When is the last time Scalabrine hit a ****ing jumpshot?


----------



## Marcus13 (Jul 17, 2002)

woww. ray got murdered


----------



## Marcus13 (Jul 17, 2002)

What Hang Time!!!!


----------



## Marcus13 (Jul 17, 2002)

Amazing dish


----------



## Marcus13 (Jul 17, 2002)

Ray is playing amazing basketball right now. What passing


----------



## Marcus13 (Jul 17, 2002)

Somebody remind Powe that he shouldn't be running a fast break


----------



## Marcus13 (Jul 17, 2002)

Im going to pretend like Scalabrine didn't just do that


----------



## Sliccat (Oct 16, 2004)

I'm really impressed with Pierce's defense. I haven't seen them much this year, but he's really improved.


----------



## silverpaw1786 (Mar 11, 2004)

How the **** did ray miss that layup?


----------



## Marcus13 (Jul 17, 2002)

not fair. Stoudamire shoulda had to jump


----------



## silverpaw1786 (Mar 11, 2004)

wtf? why was duncan jumping? that was stoudemire in on the held ball.


----------



## silverpaw1786 (Mar 11, 2004)

nice shot by pierce, probably should have held for last though. not a bad first half all in all.


----------



## silverpaw1786 (Mar 11, 2004)

Someone should probably tell Walton they're not actually tied at the half.


----------



## silverpaw1786 (Mar 11, 2004)

They just said scalabrine is a big fan favorite AGAIN. big 3 by allen. about time he hit a shot this half.


----------



## silverpaw1786 (Mar 11, 2004)

AND AGAIN! SCABS is not a fan favorite.


----------



## silverpaw1786 (Mar 11, 2004)

Rondo: 1 pt 9 ast 7 reb


----------



## croco (Feb 14, 2005)

Celtics want this win badly, Spurs not so much.


----------



## mqtcelticsfan (Apr 2, 2006)

Woo, we win again! 39-9, undefeated against the West!


----------



## CanteriWalker (May 31, 2005)

and again,without Garnett.We are just too good.Go C's.


----------



## narrator (Feb 11, 2006)

Anyone catch Bill Walton's rant at halftime? What was it about? Did one of the announcers say something stupid about Cedric Maxwell? I saw Stu Scott getting all uncomfortable as Walton went off... Anything?


----------



## thaKEAF (Mar 8, 2004)

narrator said:


> Anyone catch Bill Walton's rant at halftime? What was it about? Did one of the announcers say something stupid about Cedric Maxwell? I saw Stu Scott getting all uncomfortable as Walton went off... Anything?

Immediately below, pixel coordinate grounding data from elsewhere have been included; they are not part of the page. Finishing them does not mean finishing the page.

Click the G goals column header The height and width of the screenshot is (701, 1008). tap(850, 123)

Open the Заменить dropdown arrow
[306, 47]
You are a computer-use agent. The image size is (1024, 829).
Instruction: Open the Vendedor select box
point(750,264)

Yeah I caught it and was wondering the same thing.


----------



## Dissonance (Jul 21, 2004)

narrator said:


> Anyone catch Bill Walton's rant at halftime? What was it about? Did one of the announcers say something stupid about Cedric Maxwell? I saw Stu Scott getting all uncomfortable as Walton went off... Anything?

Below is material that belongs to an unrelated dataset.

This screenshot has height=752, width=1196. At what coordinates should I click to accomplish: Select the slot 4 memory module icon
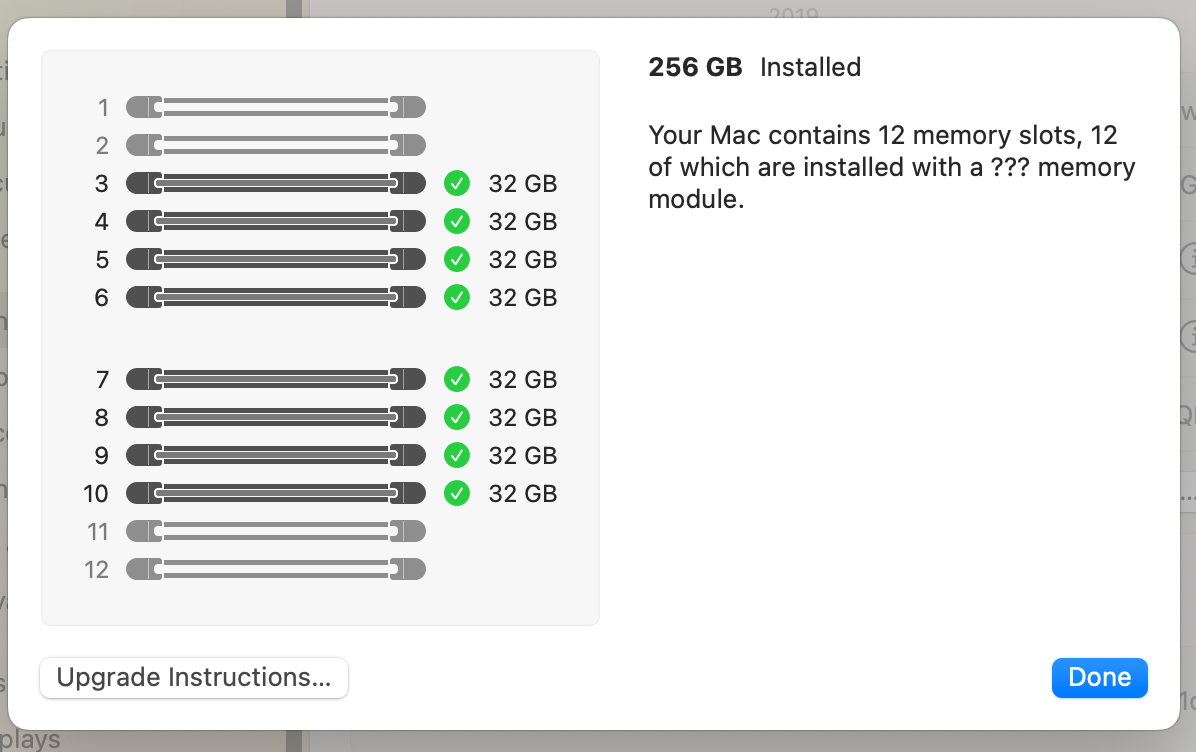[x=276, y=221]
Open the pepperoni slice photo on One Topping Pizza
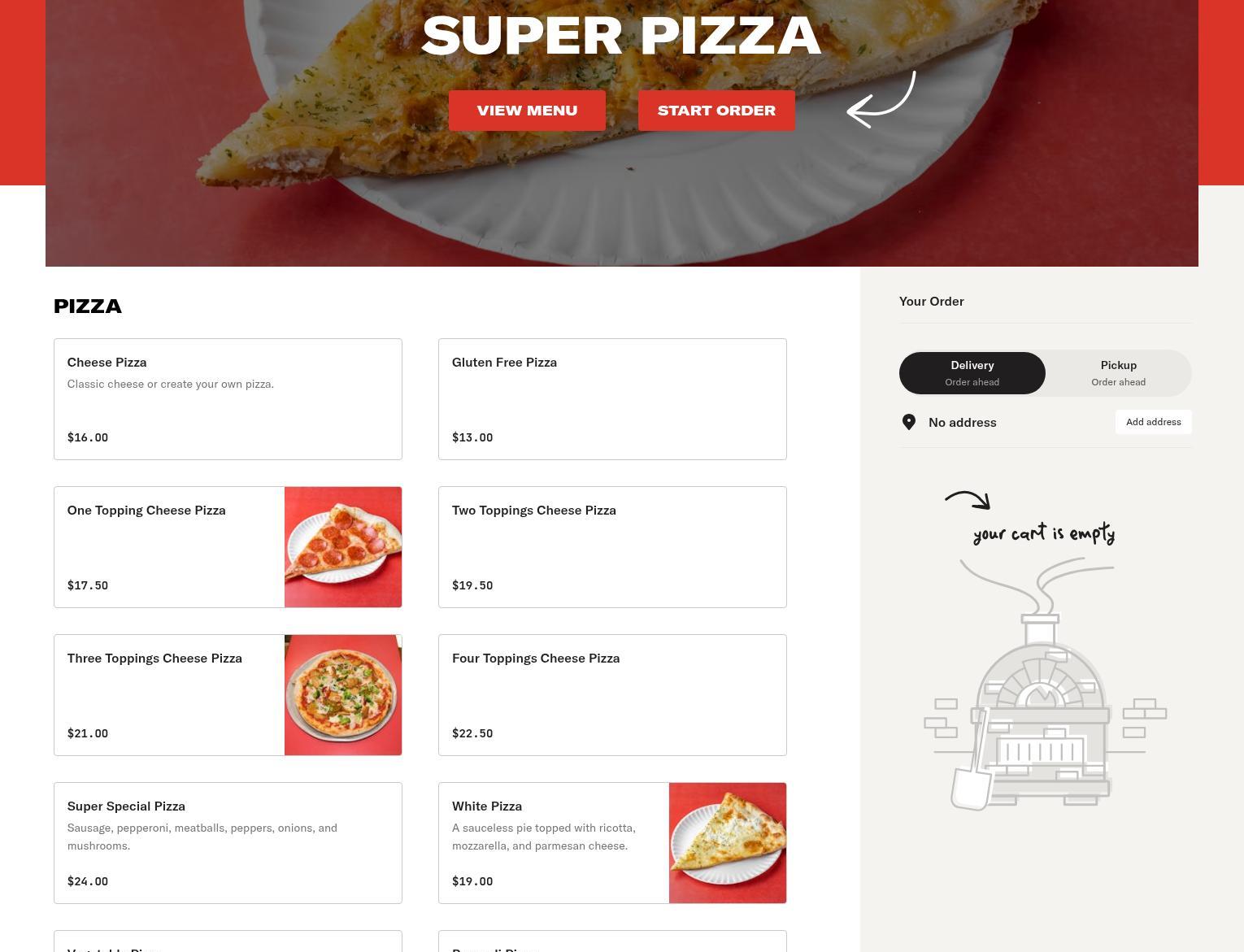This screenshot has height=952, width=1244. (343, 547)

Jackson and Van Gundy were talking about the C's one day retiring Pierce's #. Van Gundy said how he needs to do more. Then sometime after talking about it, Jackson said something to the effect they had low standards with Maxwell's # up there and that if he was up there, Pierce should too.


----------



## LamarButler (Apr 16, 2005)

What a great win by the Celtics.

We beat the defending champions without Garnett and Perkins, our starting big men who log a total of 60 minutes a game a night for us. Pierce had an amazing game. It was a very efficient 35 points against a defensive juggernaut. He set the tone offensively and played sound defense at the same time. Before he started to get double teamed, he was unstoppable. Allen contributed by making plays on the pick and roll while Pierce was out. He also hit a crucial 3 towards the end. Glen Davis played his *** off. He stepped it up big time against Tim Duncan. He bodied him up and wouldn't budge, allowing our defense to disrupt the passing lanes. His defense allowed us to play honest and not have to double team. He always seemed to come up with a steal whenever we needed one. House made some very needed buckets in the 2nd. Tony Allen played great defense on Ginobili at the end, not leaving his feet. Rondo crashed the boards for us. He held it down in every department ouside of scoring.

The haters are running out of reasons to doubt the Celtics. 

They questioned what would happen if one of the Big 3 got injured. Well, we're 5-2 without Garnett, our best player. During that stretch, both Pierce and Allen each felt the effects of the flu for 2 games. Our two losses, by Cleveland and Orlando, were awfully close. Orlando needed a miraculous gamewinning shot and Cleveland barely won when Pierce had the flu. Anyways, both are elite teams in the Eastern Conference. 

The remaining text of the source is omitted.